Incident Report for Batch

Postmortem

Here are some more details on the incident.

Timeline

At 12:29 UTC some instances of our internal service responsible for processing push campaigns started to fail.
At around 13:00 UTC all instances were stuck processing push campaigns.

At this point we were alerted by our monitoring system that these services weren't making progress; we then opened this incident at 13:19 UTC.
Soon after we found out that one of the caching database cluster used by this service was not behaving correctly because one node in the cluster was down; we then decided to restart this node.

At 13:29 UTC the node came back online, the database cluster started behaving correctly again and the service started making progress again.

At 13:54 UTC the service caught up and there was no longer any delay when processing push campaigns.

Impact

While the service was in a degraded state push notifications could be delayed between 15 to 45 minutes.
After we restored the caching database cluster this delay was progressively reduced.

Posted Oct 26, 2022 - 07:42 UTC

Resolved

The incident has now been resolved.

Posted Oct 25, 2022 - 14:35 UTC

Monitoring

The caching database cluster is now functioning correctly again and our internal services are currently recovering. Push delivery is no longer delayed. We will keep monitoring the situation.

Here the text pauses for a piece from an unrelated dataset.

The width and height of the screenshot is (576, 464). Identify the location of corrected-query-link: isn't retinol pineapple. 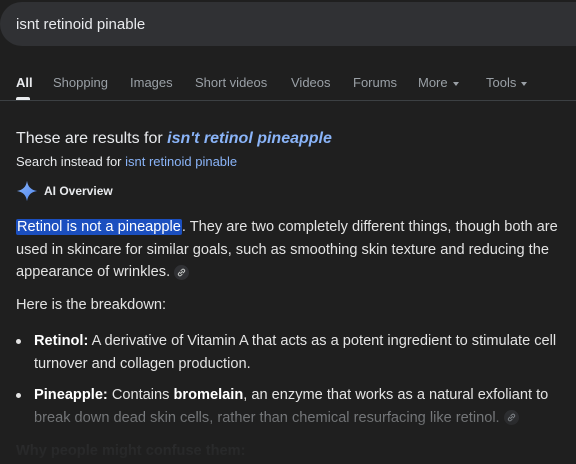
(250, 138).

Posted Oct 25, 2022 - 13:54 UTC

Identified

We have identified an issue with one of our caching database cluster. We are working on a fix.

Posted Oct 25, 2022 - 13:37 UTC

Investigating

We are aware of delays impacting the push notifications delivery since approximately 12:50 UTC. We are currently investigating.

Posted Oct 25, 2022 - 13:19 UTC

This incident affected: [OLD_STATUSPAGE_MODEL] Delivery (Push campaigns).